Methods: Using a large community survey of neurodevelopmental disorders
(NDDs), we administered the 3Di to 2,110 children aged between 6 years and 9
years who screened positive or negative for any NDD and selected 242 who had
specific symptoms suggestive of autism based on parental report and the screening
tools for review by a child and adolescent psychiatrist. On the basis of recorded
video, a multi-disciplinary team applied the Autism Diagnostic Observation
Schedule to establish an autism diagnosis. Internal consistency was used to
examine the reliability of the Swahili version of the 3Di, tetrachoric correlations to
determine criterion validity, structural equation modelling to evaluate factorial
structure and receiver operating characteristic analysis to calculate diagnostic
accuracy against Diagnostic Statistical Manual of Mental Disorders (DSM) diagnosis.
Results: The reliability coefficients for 3Di were excellent for the entire scale
{McDonald’s omega (w) = 0.83 [95% confidence interval (CI) 0.79–0.91]}. A
higher-order three-factor DSM-IV-TR model showed an adequate fit with the
model, improving greatly after retaining high-loading items and correlated items.
A higher-order two-factor DSM-5 model also showed an adequate fit. There
were weak to satisfactory criterion validity scores [tetrachoric rho = 0.38 (p =
0.049) and 0.59 (p = 0.014)] and good diagnostic accuracy metrics [area under
the curve = 0.75 (95% CI: 0.54–0.96) and 0.61 (95% CI: 0.49–0.73] for 3Di against the DSM criteria. The 3Di had a moderate sensitivity [66.7% (95% CI: 0.22–0.96)]
and a good specificity [82.5% (95% CI: 0.74–0.89)], when compared with the
DSM-5. However, we observed poor sensitivity [38.9% (95% CI: 0.17–0.64)] and
good specificity [83.5% (95% CI: 0.74–0.91)] against DSM-IV-TR.

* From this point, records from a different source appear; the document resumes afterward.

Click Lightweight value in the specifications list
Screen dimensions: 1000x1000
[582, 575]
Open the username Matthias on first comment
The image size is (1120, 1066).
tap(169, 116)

Conclusion: The Swahili version of the 3Di provides information on autism traits,
which may be helpful for descriptive research of endophenotypes, for instance.
However, for accuracy in newly diagnosed autism, it should be complemented by
other tools, e.g., observational clinical judgment using the DSM criteria or
assessments such as the Autism Diagnostic Observation Schedule. The
construct validity of the Swahili 3Di for some domains, e.g., communication,
should be explored in future studies.